• Work instructions: Looking at the listing beneath, work out how many lines hold "computer" and report only that figure.
Input for this task section start
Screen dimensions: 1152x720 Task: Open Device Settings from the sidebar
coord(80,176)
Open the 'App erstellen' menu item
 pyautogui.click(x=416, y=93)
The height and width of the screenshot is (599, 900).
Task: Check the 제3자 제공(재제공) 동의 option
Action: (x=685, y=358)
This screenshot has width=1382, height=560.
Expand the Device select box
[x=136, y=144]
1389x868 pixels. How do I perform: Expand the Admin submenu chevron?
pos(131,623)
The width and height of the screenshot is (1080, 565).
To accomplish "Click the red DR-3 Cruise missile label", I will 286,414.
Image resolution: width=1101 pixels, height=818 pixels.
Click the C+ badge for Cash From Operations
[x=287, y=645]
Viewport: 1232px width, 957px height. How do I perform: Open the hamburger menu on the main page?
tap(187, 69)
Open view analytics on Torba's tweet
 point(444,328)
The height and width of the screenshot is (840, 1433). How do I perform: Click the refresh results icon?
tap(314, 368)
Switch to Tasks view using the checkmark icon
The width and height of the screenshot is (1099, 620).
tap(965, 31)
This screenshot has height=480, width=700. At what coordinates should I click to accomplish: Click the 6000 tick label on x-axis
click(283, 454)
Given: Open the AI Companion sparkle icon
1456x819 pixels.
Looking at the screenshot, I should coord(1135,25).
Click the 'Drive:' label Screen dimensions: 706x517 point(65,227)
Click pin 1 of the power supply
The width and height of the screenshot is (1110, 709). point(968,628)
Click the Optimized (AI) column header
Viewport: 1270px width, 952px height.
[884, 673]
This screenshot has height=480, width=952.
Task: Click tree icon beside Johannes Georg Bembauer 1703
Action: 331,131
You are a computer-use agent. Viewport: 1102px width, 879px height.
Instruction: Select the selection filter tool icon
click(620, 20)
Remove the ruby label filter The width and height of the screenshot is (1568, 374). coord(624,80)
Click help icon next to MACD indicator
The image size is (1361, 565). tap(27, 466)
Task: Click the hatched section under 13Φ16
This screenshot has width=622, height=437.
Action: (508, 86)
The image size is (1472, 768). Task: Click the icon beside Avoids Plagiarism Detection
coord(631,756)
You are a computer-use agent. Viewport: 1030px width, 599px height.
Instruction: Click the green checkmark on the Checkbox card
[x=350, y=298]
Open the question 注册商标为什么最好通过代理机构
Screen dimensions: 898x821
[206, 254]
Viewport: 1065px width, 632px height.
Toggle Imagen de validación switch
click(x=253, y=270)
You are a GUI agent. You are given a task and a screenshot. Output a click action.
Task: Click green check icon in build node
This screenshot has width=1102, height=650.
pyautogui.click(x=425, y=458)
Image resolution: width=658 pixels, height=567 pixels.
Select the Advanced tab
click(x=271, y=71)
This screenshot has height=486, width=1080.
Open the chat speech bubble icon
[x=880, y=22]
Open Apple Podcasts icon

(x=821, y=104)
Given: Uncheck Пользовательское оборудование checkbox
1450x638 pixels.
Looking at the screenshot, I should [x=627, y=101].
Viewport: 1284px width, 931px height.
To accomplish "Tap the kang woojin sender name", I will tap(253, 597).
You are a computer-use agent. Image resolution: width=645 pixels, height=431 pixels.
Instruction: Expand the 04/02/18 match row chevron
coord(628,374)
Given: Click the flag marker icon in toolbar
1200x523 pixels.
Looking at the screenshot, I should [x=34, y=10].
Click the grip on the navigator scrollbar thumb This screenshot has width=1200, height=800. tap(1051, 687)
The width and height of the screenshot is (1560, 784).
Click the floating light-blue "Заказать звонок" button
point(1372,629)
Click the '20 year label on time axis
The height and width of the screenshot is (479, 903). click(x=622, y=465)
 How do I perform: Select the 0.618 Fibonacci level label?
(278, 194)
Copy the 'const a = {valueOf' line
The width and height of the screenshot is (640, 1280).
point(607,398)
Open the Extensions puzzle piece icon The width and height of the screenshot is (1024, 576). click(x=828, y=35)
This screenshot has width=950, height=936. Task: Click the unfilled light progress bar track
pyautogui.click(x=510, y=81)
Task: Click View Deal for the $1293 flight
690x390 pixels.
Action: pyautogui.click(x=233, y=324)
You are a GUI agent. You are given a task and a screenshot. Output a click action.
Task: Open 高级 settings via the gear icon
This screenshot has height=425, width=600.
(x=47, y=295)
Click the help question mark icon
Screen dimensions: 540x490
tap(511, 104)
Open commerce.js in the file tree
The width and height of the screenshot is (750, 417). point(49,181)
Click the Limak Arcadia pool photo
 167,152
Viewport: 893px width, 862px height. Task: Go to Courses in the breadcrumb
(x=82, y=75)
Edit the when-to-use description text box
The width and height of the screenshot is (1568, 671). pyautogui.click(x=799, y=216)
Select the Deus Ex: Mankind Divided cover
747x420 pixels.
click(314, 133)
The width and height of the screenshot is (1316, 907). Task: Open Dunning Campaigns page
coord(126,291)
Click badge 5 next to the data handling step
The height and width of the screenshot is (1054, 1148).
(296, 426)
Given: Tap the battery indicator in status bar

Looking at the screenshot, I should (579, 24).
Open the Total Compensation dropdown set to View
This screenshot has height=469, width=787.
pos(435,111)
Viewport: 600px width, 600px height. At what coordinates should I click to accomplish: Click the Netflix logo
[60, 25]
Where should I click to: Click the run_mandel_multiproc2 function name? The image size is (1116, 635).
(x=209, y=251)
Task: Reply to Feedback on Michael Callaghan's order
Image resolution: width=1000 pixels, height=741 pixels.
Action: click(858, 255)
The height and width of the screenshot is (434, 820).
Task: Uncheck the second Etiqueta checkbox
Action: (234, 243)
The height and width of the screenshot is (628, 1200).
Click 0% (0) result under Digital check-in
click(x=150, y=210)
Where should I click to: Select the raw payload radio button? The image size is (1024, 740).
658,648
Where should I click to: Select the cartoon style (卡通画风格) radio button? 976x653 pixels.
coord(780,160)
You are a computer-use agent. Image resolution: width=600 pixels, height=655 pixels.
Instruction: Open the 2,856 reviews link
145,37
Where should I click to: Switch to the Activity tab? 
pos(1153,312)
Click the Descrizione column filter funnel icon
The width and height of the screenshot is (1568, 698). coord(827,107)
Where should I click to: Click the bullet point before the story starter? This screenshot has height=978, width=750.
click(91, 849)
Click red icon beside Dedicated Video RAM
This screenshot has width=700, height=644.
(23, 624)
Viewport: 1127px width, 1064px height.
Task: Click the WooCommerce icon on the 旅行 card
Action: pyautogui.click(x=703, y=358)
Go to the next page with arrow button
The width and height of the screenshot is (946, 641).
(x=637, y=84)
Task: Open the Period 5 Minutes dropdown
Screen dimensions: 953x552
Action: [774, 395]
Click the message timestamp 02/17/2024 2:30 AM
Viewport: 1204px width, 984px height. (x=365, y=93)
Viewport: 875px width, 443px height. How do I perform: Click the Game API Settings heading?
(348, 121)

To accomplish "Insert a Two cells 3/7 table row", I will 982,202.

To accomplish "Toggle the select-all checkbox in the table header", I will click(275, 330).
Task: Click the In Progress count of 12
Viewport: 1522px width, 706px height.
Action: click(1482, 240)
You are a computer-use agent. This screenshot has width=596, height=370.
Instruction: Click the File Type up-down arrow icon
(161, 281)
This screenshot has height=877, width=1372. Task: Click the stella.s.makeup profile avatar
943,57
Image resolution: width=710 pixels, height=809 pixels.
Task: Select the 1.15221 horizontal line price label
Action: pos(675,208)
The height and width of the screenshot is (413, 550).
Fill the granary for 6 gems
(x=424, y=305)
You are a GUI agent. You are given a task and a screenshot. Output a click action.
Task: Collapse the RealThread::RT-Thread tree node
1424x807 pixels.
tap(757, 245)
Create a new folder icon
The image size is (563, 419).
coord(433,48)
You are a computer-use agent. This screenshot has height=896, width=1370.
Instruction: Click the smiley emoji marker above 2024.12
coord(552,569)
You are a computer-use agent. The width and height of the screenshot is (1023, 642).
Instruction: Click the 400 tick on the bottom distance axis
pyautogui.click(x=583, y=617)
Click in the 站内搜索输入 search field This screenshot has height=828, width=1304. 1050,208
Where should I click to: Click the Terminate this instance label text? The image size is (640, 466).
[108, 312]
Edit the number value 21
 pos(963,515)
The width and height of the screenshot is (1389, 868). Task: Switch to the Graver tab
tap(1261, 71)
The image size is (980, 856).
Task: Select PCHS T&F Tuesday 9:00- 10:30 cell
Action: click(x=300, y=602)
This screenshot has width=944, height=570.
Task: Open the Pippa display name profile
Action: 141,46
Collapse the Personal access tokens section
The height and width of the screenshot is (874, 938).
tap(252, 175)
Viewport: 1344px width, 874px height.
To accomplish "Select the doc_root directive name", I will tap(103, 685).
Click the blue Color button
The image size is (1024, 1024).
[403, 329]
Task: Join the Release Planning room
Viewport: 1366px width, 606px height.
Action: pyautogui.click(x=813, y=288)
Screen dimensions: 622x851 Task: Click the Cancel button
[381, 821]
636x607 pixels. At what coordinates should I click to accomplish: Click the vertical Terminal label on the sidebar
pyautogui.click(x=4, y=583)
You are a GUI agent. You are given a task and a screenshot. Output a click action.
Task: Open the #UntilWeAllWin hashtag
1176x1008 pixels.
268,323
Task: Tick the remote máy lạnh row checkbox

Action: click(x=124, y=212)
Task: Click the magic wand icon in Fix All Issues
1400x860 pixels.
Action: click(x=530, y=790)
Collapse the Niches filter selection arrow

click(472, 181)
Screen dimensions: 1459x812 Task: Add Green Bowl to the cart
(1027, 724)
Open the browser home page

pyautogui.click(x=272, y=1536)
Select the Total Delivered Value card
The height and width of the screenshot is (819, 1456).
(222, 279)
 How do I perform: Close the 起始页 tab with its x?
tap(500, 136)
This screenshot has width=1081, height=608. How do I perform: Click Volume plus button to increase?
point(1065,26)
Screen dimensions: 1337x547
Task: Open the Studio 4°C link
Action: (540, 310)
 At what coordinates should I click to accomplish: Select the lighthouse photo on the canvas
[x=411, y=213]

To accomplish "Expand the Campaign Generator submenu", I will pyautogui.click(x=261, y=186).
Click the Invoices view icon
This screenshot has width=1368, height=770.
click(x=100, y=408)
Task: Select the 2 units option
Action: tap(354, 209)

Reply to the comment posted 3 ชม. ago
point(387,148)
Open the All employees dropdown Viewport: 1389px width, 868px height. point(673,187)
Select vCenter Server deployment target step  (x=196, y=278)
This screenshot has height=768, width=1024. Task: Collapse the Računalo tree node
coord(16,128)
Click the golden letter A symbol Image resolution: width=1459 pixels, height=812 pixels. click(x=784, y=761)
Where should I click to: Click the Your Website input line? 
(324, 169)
Input for this task section end
• The answer: 7